The Role of Education

Due to the domestic and marital responsibilities associated with early marriage, many girls abandon their formal education, if they had access to it in the first place.[23] Education is widely regarded as one of the most important factors in delaying the age of marriage for girls.[24] The relationship between education and the age of marriage is evident; primary school education greatly reduces the likelihood of marrying before the age of eighteen, while secondary school education provides even greater protection by further lowering the likelihood.[25] According to UNICEF research, girls in Senegal who attended primary school were less likely to be married by the age of eighteen.[26] Twenty percent of girls who received a primary education were married by the age of eighteen, compared to thirty-six percent of those who did not.[27] Secondary school attendance had an even greater impact.[28] Compared to girls who had only attended primary school, girls with a secondary education had a ninety-two percent lower likelihood of being married by the age of eighteen.[29] In addition to delaying marriage, education empowers girls by expanding their choices and opportunities, enabling them to realize their full potential.[30]

Breaking the Cycle

A transition away from child marriage in Senegal will begin when parents envision alternative futures for their daughters, empowering girls to pursue their aspirations rather than being forced into early marriages.[31] However, this shift is not solely reliant on parental attitudes; Senegal’s legal framework also plays a crucial role in breaking this cycle safeguarding girls from early marriage.[32] Senegal’s current Family Code fails to provide this necessary protection, contravening CEDAW, the CRC, and the African Charter.[33] To address this, the United Nations Committee on the Rights of the Child has expressed concerns to Senegal over its lack of effective efforts to reconcile it’s legislation with intentional commitments and raise the legal minimum age of marriage for girls to eighteen.[34] In December 2019, the Senegalese government reported to the CEDAW Committee that the Ministry of Justice and the Ministry of Women, Family and Gender had begun the process of reviewing national legislation to eliminate laws that discriminate against women and bring them into compliance with international legal standards.[35] The proposed revisions include amendments to Article 111 of the Family Code, which concerns the legal minimum age of marriage for girls.[36] Additionally, the Senegalese government announced the establishment of The Agenda for Young Girls 2020-2024 in the 2022 CEDAW Concluding Observation, aiming to combat child marriage.[37]
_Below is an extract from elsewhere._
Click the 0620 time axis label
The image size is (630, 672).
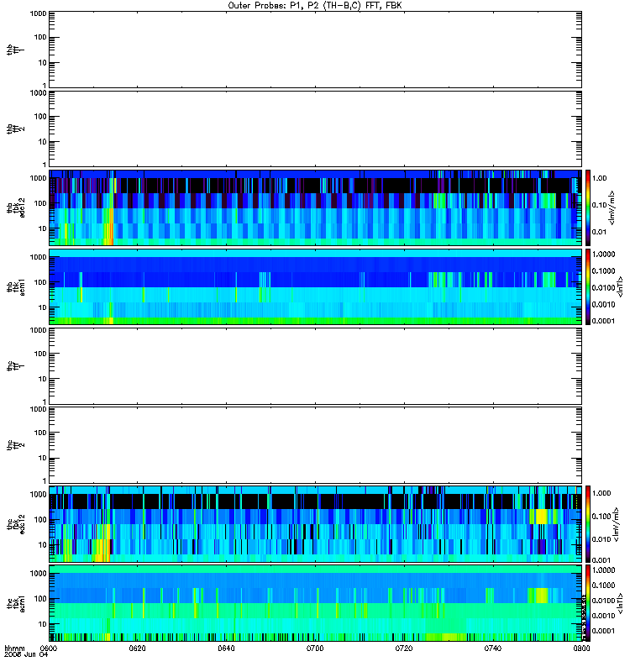pyautogui.click(x=137, y=648)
These initiatives alone, however, are insufficient; extensive legal reforms and robust enforcement mechanisms are required to truly address Senegal’s deeply entrenched cultural, religious, and societal traditions that perpetuate gender inequality and fuel child marriage.[38] Amending Article 111 of the Family Code is an essential step to ensure that neither boys nor girls can marry before the age of eighteen.[39] This amendment would initiate the process of ending child marriage in Senegal.[40] It would help to ensure that girls stay girls and not wives, and protect the human rights of children.[41] Senegal must also prioritize the empowerment of girls through education, economic opportunities, and widespread access to sexual and reproductive health services.[42] Furthermore, community engagement and awareness-raising initiatives are crucial for challenging this harmful, discriminatory practice and promoting supportive environments in which girls can thrive and realize their full potential.[43] Until these fundamental changes are made, the cycle of child marriage will persist, and countless girls will be denied the opportunity to lead fulfilling and dignified lives.

[1] Code de la Famille (1989) Art. 111 (Senegal)
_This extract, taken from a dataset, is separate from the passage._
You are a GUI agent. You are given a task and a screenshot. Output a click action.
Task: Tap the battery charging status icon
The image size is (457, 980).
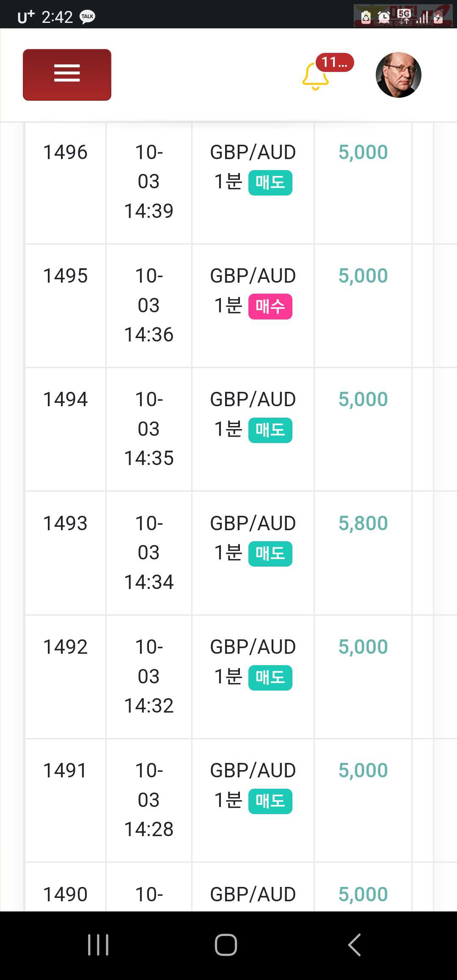click(x=438, y=17)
[2] African Charter on the Rights and Welfare of the Child, art. 21(2), opened for signature July 11, 1990, OAU Doc. CAB/LEG/24.9/49 (entered into force Nov. 29, 1999) [hereinafter African Charter].
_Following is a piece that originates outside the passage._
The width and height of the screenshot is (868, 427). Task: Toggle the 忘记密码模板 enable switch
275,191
[3] Convention on the Elimination of All Forms of Discrimination Against Women, art. 16(1)(a)-(2), opened for signature Mar. 1, 1980, 1249 U.N.T.S. 14 (entered into force Sept. 3, 1981) [hereinafter CEDAW].

[4] Id.

[5] Convention on the Rights of the Child, art. 1, opened for signature Nov. 20, 1989, 1577 U.N.T.S. 3 (entered into force Sept. 1990) [hereinafter CRC].

[6] Id.

[7] African Charter, supra note 2.

[8] Id.

[9] Code de la Famille, supra note 1.

[10] Child Marriage in Senegal, Save the Children (2017),

[11]  Anthony Davis, Claire Postles & Giorgiana Rosa, A girl’s right to say no to marriage: Working to end child marriage and keep girls in school, Plan Int’l 6 (2013),

[12] What Will It Take to End Child Marriage in Senegal, African Feminism (Jan. 25, 2024),

[13] Id.

[14] Senegal, Girls Not Brides,

[15] African Feminism, supra note 12.

[16] Girls Not Brides, supra note 14.

[17] Id.

[18] Davis, supra note 11.

[19] Save the Children, supra note 10.

[20] Id.

[21] Id.

[22] Id.

[23] African Feminism, supra note 12.

[24] Id. at 8.

[25] Id. at 13.

[26] Davis, supra note 11 at 13.

[27] Id.

[28] Id.

[29] Id.

[30] Id. at 6.

[31] Kieran Guilbert, Family honor, more than money, fuels child marriage in West Africa, Reuters (May 29, 2017, 6:04 PM),

[32] Save the Children, supra note 10.

[33] Code de la Famille, supra note 1.

[34] Press Release, U.N. Child Rights Comm., UN Child Rights Committee publishes findings on Bulgaria, Condo, Lithuania, Russian Federation, Senegal and South Africa (Feb. 8, 2024).

[35] Comm. on the Elimination of Discrimination against Women, Eighth periodic report. submitted by Senegal under article 18 of the Convention, U.N. Doc. CEDAW/C/SEN/8 (2019).

[36] Id.

[37] Comm. on the Elimination of Discrimination against Women, Concluding observations on the eight periodic report of Senegal, U.N. Doc. CEDAW/C/SEN/CO/8 (2022).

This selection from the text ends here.